I have re-edit the post; could you also take a look at it? Thanks

MariosOreo · April 17, 2019, 5:44am

I think you shouldn’t use retain_graph=True in each backward() which leads to large amount of memory even OOM problem. In addition, there are some problems in you code snippet.

optimizer = Adam(NN.parameters()) # the frist optimizer of NN parameters
for l in range(total_number_of_layers):
    # add new layers
    ...
    optimizer.add_param_group({"params": new_module.parameters()})
    optimizer_new_layer = Adam(new_module.parameters())

    # only train new layers
    for t in range(T1):
        optimizer_new_layer.zero_grad()
        loss = get_loss(...)
        loss.backward()      # don't need retrain_graph
        optimizer_new_layer.step()

    # Fully train
    for t in range(T2):
        optimizer.zero_grad()
        loss = get_loss(...)
        loss.backward()
        optimizer.step()

Does it still have a large memory consumption after removing retrain_graph=True? Let me know.

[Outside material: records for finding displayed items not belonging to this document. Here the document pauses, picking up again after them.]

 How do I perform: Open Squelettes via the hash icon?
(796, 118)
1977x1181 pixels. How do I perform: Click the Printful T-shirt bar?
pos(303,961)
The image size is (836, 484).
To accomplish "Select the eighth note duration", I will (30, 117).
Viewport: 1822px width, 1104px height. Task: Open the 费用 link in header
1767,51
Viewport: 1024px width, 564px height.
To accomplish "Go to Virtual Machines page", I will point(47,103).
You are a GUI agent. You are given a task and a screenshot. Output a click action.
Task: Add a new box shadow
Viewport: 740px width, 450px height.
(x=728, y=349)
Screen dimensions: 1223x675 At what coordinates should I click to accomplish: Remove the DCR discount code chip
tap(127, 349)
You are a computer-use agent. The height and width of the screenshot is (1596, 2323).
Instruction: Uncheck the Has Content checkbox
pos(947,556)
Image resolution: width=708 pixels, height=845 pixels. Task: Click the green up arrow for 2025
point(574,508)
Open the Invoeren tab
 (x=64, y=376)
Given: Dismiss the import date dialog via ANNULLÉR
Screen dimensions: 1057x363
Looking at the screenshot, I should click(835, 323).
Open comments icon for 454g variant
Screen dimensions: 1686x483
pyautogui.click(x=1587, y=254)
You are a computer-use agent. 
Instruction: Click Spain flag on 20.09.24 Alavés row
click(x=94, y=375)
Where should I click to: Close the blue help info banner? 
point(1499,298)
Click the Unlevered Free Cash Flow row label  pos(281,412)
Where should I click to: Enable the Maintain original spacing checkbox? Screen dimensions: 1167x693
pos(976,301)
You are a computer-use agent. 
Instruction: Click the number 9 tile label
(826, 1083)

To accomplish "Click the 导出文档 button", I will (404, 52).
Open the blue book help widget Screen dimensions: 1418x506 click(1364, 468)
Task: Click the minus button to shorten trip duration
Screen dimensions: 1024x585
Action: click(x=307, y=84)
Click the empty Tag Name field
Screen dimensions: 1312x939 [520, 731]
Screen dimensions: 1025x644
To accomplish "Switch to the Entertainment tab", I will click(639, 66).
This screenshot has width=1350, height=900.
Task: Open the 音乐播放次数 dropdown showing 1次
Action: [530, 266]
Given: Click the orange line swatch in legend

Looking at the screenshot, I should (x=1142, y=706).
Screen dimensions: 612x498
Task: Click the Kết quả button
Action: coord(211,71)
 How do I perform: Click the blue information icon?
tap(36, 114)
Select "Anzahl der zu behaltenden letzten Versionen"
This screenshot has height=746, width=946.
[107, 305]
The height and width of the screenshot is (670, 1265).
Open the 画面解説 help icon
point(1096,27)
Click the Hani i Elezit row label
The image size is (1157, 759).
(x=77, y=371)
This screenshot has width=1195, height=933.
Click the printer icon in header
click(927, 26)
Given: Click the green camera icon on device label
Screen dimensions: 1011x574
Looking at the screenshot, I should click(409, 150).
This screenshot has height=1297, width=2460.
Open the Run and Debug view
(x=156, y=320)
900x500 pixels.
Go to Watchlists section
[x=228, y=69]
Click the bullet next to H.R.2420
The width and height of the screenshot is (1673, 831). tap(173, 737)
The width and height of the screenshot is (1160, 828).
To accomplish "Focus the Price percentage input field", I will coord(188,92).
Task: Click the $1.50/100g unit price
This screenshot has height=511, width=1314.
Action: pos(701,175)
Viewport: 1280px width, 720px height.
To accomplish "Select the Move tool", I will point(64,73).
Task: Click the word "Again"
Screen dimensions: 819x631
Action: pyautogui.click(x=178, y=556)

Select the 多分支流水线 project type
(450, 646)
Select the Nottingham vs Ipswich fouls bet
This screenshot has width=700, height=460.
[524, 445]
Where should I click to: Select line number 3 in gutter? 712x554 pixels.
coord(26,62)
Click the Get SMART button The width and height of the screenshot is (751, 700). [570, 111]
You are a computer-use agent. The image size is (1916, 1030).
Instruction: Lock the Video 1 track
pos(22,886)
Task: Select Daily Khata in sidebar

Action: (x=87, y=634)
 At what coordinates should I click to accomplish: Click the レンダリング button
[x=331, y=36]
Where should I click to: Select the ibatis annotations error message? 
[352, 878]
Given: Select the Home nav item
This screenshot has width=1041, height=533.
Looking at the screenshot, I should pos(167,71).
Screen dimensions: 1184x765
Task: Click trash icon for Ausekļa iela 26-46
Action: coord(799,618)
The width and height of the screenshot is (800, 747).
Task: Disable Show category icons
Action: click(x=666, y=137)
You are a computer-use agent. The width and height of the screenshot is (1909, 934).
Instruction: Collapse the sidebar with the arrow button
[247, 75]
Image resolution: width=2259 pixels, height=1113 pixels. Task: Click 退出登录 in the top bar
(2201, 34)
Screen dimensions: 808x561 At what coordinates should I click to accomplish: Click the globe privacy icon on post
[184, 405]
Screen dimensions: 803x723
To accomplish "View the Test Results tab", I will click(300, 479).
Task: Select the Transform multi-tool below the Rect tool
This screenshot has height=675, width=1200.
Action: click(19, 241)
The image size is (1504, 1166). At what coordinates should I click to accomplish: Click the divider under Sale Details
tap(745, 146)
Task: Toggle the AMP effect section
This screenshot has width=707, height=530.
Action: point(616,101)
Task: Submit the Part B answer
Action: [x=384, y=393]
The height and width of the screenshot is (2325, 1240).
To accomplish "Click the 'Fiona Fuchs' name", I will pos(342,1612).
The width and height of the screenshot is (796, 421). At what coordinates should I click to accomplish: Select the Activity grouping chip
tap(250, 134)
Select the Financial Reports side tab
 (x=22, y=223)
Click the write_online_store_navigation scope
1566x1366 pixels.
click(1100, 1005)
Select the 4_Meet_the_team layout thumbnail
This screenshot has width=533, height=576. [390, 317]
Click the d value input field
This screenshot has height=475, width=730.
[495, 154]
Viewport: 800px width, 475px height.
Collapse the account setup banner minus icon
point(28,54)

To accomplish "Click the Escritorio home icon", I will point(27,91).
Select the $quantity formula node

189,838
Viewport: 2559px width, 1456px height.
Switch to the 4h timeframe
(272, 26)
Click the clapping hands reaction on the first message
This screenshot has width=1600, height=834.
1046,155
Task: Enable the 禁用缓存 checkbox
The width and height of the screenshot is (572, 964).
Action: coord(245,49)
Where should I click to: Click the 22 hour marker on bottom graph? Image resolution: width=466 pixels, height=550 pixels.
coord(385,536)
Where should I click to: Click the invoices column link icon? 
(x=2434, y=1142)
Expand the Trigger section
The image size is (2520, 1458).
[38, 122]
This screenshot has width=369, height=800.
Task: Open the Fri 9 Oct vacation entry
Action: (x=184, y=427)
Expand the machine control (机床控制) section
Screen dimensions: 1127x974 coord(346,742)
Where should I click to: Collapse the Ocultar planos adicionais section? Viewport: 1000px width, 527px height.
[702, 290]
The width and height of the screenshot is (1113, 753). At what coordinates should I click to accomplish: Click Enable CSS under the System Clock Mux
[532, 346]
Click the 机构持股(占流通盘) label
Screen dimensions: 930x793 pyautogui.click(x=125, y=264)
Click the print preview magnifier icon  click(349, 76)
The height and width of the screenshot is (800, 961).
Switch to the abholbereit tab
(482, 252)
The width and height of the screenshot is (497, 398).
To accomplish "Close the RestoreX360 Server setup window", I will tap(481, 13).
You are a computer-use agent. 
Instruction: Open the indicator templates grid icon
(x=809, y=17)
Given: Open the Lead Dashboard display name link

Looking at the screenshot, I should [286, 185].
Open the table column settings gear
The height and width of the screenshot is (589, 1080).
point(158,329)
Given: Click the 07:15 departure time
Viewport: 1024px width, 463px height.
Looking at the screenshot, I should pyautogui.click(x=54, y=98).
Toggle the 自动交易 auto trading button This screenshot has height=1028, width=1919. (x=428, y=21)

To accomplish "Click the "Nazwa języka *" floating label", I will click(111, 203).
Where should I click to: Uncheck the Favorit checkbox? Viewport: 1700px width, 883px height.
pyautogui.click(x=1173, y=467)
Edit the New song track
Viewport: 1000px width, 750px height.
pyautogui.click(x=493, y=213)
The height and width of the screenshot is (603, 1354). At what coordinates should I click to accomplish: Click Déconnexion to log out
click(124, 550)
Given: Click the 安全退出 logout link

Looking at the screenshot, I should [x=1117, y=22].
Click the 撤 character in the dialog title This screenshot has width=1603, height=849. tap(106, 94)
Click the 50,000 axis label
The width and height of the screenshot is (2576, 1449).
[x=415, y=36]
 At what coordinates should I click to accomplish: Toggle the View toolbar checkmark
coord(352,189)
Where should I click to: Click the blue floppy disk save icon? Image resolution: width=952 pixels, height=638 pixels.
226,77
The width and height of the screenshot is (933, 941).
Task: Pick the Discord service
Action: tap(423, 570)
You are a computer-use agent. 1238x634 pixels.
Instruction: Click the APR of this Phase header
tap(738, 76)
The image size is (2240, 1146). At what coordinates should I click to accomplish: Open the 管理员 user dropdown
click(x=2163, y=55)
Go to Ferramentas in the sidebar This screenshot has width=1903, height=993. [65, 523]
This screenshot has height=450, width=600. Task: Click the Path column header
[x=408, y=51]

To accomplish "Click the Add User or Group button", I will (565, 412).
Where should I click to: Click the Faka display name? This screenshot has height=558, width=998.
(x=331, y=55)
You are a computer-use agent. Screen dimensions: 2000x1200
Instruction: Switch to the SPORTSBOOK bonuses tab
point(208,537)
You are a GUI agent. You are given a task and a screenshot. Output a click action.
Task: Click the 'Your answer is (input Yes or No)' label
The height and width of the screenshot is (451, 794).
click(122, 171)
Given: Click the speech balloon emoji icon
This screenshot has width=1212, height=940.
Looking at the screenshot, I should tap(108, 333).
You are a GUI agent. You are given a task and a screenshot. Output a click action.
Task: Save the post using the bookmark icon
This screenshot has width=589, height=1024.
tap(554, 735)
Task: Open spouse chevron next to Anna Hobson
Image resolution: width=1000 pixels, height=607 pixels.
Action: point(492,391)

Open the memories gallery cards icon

ElleryL · April 17, 2019, 2:20pm

So; removing retain_graph=True. it raises RuntimeError: Trying to backward through the graph a second time, but the buffers have already been freed. Specify retain_graph=True

I think because loss = get_loss(..) been called twice

MariosOreo · April 18, 2019, 12:36am

It seems there are some variables that calculated in global and used for backpropagation. But in my opinion, the large amount memory cost is caused by retain_graph that calling backward() cannot clear the graph in each iteration. As a result, memory used is gradually increasing.
Maybe the solution is to optimize your get_loss(...) function?